(KUTIPAN):
----

Oleh : Muhammad Idrus Ramli
Pada
dasarnya, ahli hadits tidak memiliki madzhab tertentu yang menyatukan pemikiran
mereka, baik dalam bidang akidah maupun dalam bidang fiqih. Kitab-kitab tentang
rijal al-hadits dan biografi ahli hadits, menyebutkan dengan gamblang bahwa di
antara ahli hadits ada yang mengikuti aliran Syiah, Khawarij, Murjiah,
Mu'tazilah, Mujassimah, madzhab al-Asyari, al-Maturidi dan aliran-aliran
pemikiran yang lain. Al-Hafizh Jalaluddin al-Suyuthi menulis data 87 nama-nama
perawi hadits Shahih al-Bukhari dan Muslim yang terindikasi atau terbukti
mengikuti faham Murjiah, Nashibi, Syiah, Qadariyah dan Khawarij, (Lihat:
al-Suyuthi, Tadrib al-Rawi Syarh Taqrib al-Nawawi, juz 1, hlm. 178).
Di
antara mereka ada juga yang mengikuti akidah sayap ekstrim madzhab Hanbali
(ghulat al-hanabilah) yang disebarkan oleh Ibnu Taimiyah dan diklaim sebagai
madzhab salaf dan Ahlussunnah Wal-Jama'ah. Dari sini, klaim kaum Wahabi bahwa
mereka pengikut ahli hadits, menimbulkan pertanyaan, “Ahli hadits yang mana
yang mereka ikuti?”

----

(KUMPULAN ITEM):
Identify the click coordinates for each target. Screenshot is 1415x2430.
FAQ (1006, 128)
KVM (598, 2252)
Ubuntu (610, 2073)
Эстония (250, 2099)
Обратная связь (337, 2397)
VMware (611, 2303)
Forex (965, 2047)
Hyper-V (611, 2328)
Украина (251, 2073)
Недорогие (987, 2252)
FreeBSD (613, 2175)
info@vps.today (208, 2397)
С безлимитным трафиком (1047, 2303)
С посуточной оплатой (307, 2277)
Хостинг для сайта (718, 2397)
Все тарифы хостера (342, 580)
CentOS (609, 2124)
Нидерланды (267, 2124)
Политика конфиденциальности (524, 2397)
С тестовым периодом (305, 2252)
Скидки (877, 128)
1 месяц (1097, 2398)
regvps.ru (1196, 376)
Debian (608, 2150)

----

(TUGAS):
(1) Jawablah pertanyaan berikut berdasarkan kutipan tentang ahli hadits, dengan tanda yang sama:
(a) Berapa nama perawi hadits Shahih al-Bukhari dan Muslim yang didata oleh al-Suyuthi?
(b) Siapa yang disebut menyebarkan akidah sayap ekstrim madzhab Hanbali?
(c) Apa istilah Arab untuk sayap ekstrim madzhab Hanbali itu?
(2) Tolong lanjutkan tulisan tentang madzhab ahli hadits itu mulai setelah kalimat terakhirnya.

(JAWABAN PER TUGAS):
(1)
(a) 87 nama.
(b) Ibnu Taimiyah.
(c) Ghulat al-hanabilah.

(2)
Hanya
saja, apabila kita menelusuri literatur sejarah dengan cermat dan mendalam,
maka akan didapati suatu fakta, bahwa dalam bidang akidah, mayoritas ahli
hadits mengikuti madzhab al-Asy’ari dan al-Maturidi. Dalam konteks ini, al-Imam
Abu Manshur al-Baghdadi berkata:
ثُمَّ
بَعْدَهُمْ شَيْخُ النَّظَرِ وَإِمَامُ اْلآَفَاقِ فِي الْجَدَلِ وَالتَّحْقِيْقِ أَبُو
الْحَسَنِ عَلِيُّ بْنِ إِسْمَاعِيْلَ اْلأَشْعَرِيُّ الَّذِيْ صَارَ شَجاً فِيْ حُلُوْقِ
الْقَدَرِيَّةِ .... وَقَدْ مَلأَ الدُّنْيَا كُتُبُهُ، وَمَا رُزِقَ أَحَدٌ مِنَ الْمُتَكَلِّمِيْنَ
مِنَ التَّبَعِ مَا قَدْ رُزِقَ، لِأَنَّ جَمِيْعَ أَهْلِ الْحَدِيْثِ وَكُلَّ مَنْ
لَمْ يَتَمَعْزَلْ مِنْ أَهْلِ الرَّأْيِ عَلىَ مَذْهَبِهِ.
“Pada
generasi berikutnya adalah Guru Besar pemikiran dan pemimpin berbagai daerah
dalam hal perdebatan dan penelitian, Abu al-Hasan Ali bin Ismail al-Asy’ari
yang telah menjadi kesedihan dalam kerongkongan kaum Qadariyah ... Buku-bukunya
telah memenuhi dunia. Tak seorang pun dari ahli kalam yang memiliki pengikut
sebanyak beliau, karena semua ahli hadits dan semua ahl al-ra’yi yang tidak
mengikuti Mu’tazilah adalah pengikut madzhabnya”. (Al-Baghdadi, Ushul al-Din,
hal. 309-310).
Selanjutnya
al-Imam Tajuddin al-Subki juga berkata:
وَهُوَ
يَعْنِيْ مَذْهَبَ اْلأَشَاعِرَةِ مَذْهَبُ الْمُحَدِّثِيْنَ قَدِيْمًا وَحَدِيْثًا.
“Madzhab
Asya’irah adalah madzhab para ahli hadits dulu dan sekarang”. (Al-Subki,
Thabaqat al-Syafi’iyyah al-Kubra, juz 4, hal. 32.)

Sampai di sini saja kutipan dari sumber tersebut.